12/02/07

テロ支援国家指定解除2と日米同盟の行方1

最近のアメリカの対北朝鮮政策は、現政権の外交成果を残すという形式だけの獲得にこだわっている感じで、アメリカの長期的国益に合致しているかどうかすら疑問です。
クリントン前政権も末期には、自分の政権期間中での成果を得るために中東和平を急ぎすぎて、却って小康状態にあった中東紛争(アラブ・イスラエル紛争)を混沌に陥らせたものです。
北朝鮮の核開発阻止は、日本にも周辺国にも重要ですが、それは経済的締め付け等の国際制裁で北朝鮮が国際的孤立を避けるために自ら断念するように仕向けるのが筋であって、核開発を始めたことによって、かえってご褒美を上げるような対応は最低です。
こんなことをすれば、何かある度に核開発するという姿勢を示しさえすれば、またもや取引材料になってしまい、際限がないでしょう。
第2次世界大戦直前のチェンバレンの宥和政策の失敗に似ています。
(チェンバレンには、時間稼ぎの必要など、いろいろな理由はあったでしょうが・・・結果として失敗と評価されているのです。
) まして、同盟国である日本の意向・・利害を無視して、自分の都合だけで、途中でこんな内容のない決着をしてしまおうとしているアメリカは、日本の同盟国として信用できるのかな?と感じている日本国民が多いのではないでしょうか? そもそも、日本の利害を無視することに詫びを入れるどころか、この問題浮上の時期に合わせて、アメリカ議会では、日本の従軍慰安婦問題についてわざわざ非難決議をしました。
従軍慰安婦問題は、本人の同意・志願があったなどいろいろな言い分の有無は別として、国営の売春制度は、今では道義的に許されない問題ですから、日本に非があることですが、この時期に敢えて他人と他人の国のこと柄を自分の国会で取り上げてまでして、非難決議しなければならない事柄でしょうか? いずれにせよ戦争中のことは、敗戦と言う事実によって決着が着いていることですが、60年以上も前の戦争中のことを今になって(と言っても数か月前の安部政権のときですが・・・)今の道義観念を基準に持ち出す神経は、「ラッチ被害以上のことを日本がしているじゃないか」というアッピールをしたいのが本音でしょう。

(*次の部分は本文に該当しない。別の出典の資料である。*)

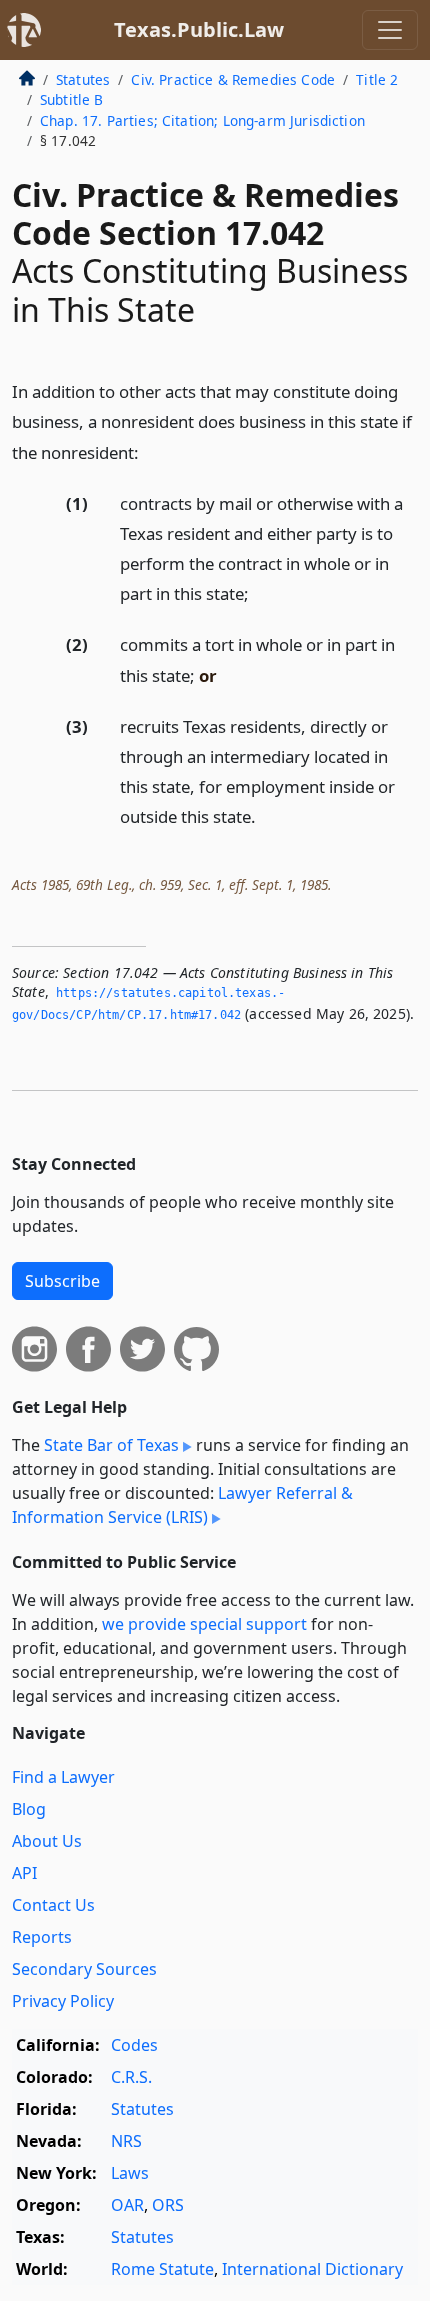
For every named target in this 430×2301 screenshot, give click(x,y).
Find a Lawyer (63, 1777)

しかし、過去にそれ以上ことをしていれば、50年でも100年で、「いくら違法なことをしても言いじゃやないか」と言わんばかりのアメリカの神経は許せません。
多分「離間の策」として、アメリカが日本の悪口を長年周辺国に対して言いふらしている本音が議会決議に出たのでしょう。
テロ特措法の新法成立が微妙なときですが、アメリカの対北朝鮮政策での日本無視の動きがこの半年あまり具体化しているのですが、こうした動きに対して日本国民が、ノーを突きつけているのが、新法の成立を難航させている底流の原因です。
同法の成否未定の間にテロ支援国指定解除がはっきりと決着が着いてしまえば、日本国民のテロ特措法への支持が大幅に減少することになるでしょう。